74

I am writing some code to interface with redmine and I need to upload some files as part of the process, but I am not sure how to do a POST request from python containing a binary file.

I am trying to mimic the commands here:

curl --data-binary "@image.png" -H "Content-Type: application/octet-stream" -X POST -u login:password http://redmine/uploads.xml

In python (below), but it does not seem to work.

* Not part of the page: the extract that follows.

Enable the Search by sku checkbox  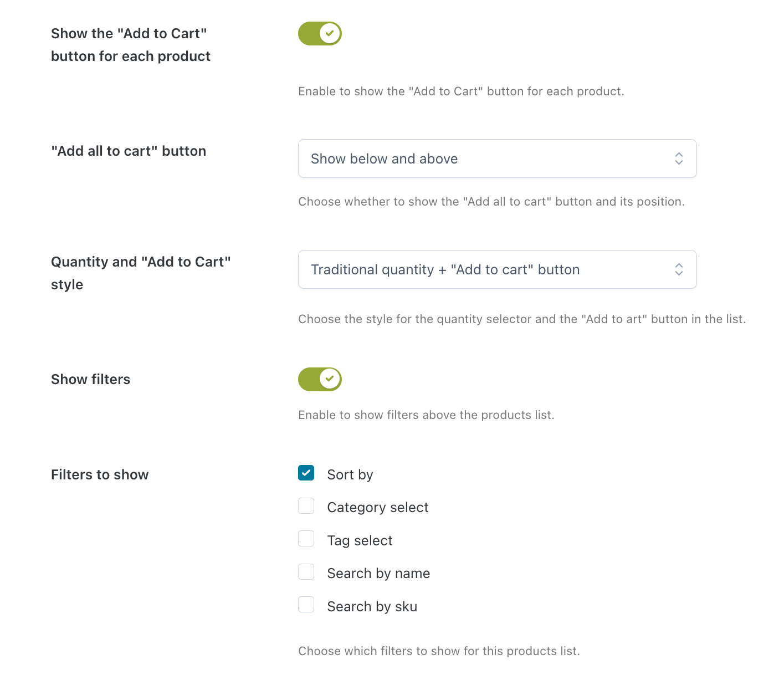pos(306,605)
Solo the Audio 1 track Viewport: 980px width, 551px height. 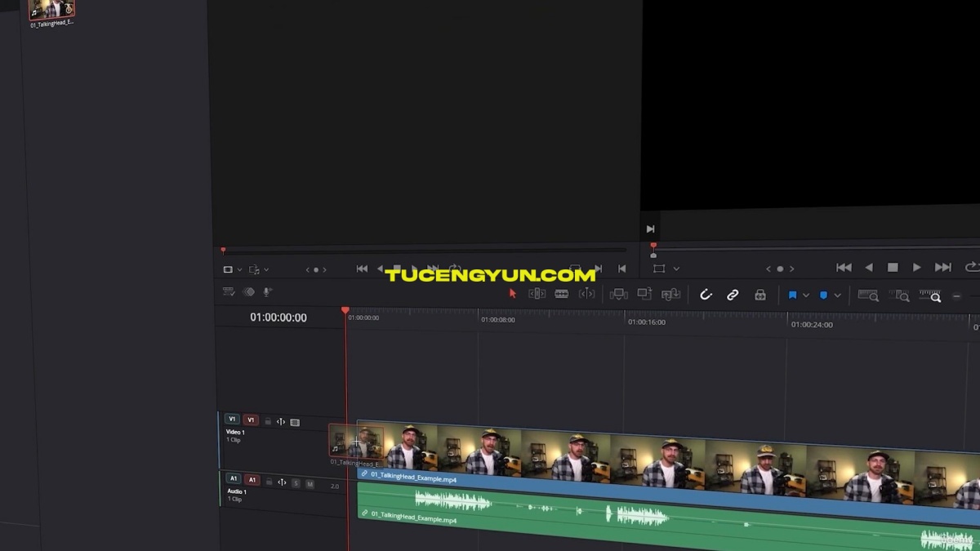296,484
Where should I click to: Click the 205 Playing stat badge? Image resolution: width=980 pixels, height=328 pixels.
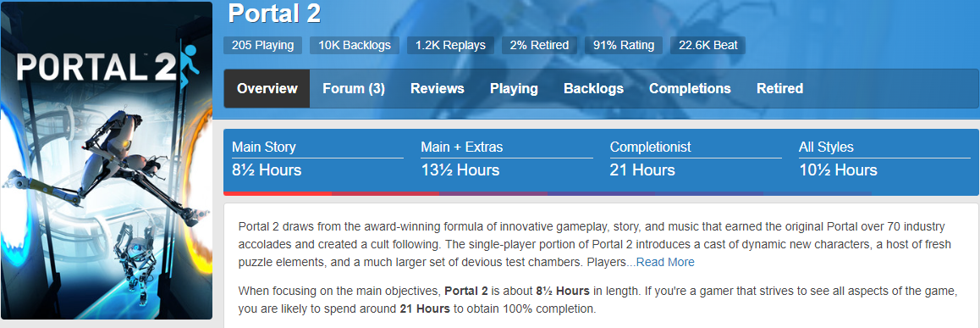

I am not sure if the problem is somehow related to encoding the file or if something is wrong with the headers.

import urllib2, os

FilePath = "C:\somefolder\somefile.7z"
FileData = open(FilePath, "rb")
length = os.path.getsize(FilePath)

password_manager = urllib2.HTTPPasswordMgrWithDefaultRealm()
password_manager.add_password(None, 'http://redmine/', 'admin', 'admin')
auth_handler = urllib2.HTTPBasicAuthHandler(password_manager)
opener = urllib2.build_opener(auth_handler)
urllib2.install_opener(opener)
request = urllib2.Request( r'http://redmine/uploads.xml', FileData)
request.add_header('Content-Length', '%d' % length)
request.add_header('Content-Type', 'application/octet-stream')
try:
    response = urllib2.urlopen( request)
    print response.read()
except urllib2.HTTPError as e:
    error_message = e.read()
    print error_message

I have access to the server and it looks like a encoding error:

...
invalid byte sequence in UTF-8
Line: 1
Position: 624
Last 80 unconsumed characters:
7z¼¯'ÅÐз2^Ôøë4g¸R<süðí6kĤª¶!»=}jcdjSPúá-º#»ÄAtD»H7Ê!æ½]j):

(further down)

Started POST "/uploads.xml" for 192.168.0.117 at 2013-01-16 09:57:49 -0800
Processing by AttachmentsController#upload as XML
WARNING: Can't verify CSRF token authenticity
  Current user: anonymous
Filter chain halted as :authorize_global rendered or redirected
Completed 401 Unauthorized in 13ms (ActiveRecord: 3.1ms)
Mac
  • 3,397
  • 3
  • 33
  • 58

4 Answers4

98

Basically what you do is correct. Looking at redmine docs you linked to, it seems that suffix after the dot in the url denotes type of posted data (.json for JSON, .xml for XML), which agrees with the response you get - Processing by AttachmentsController#upload as XML. I guess maybe there's a bug in docs and to post binary data you should try using http://redmine/uploads url instead of http://redmine/uploads.xml.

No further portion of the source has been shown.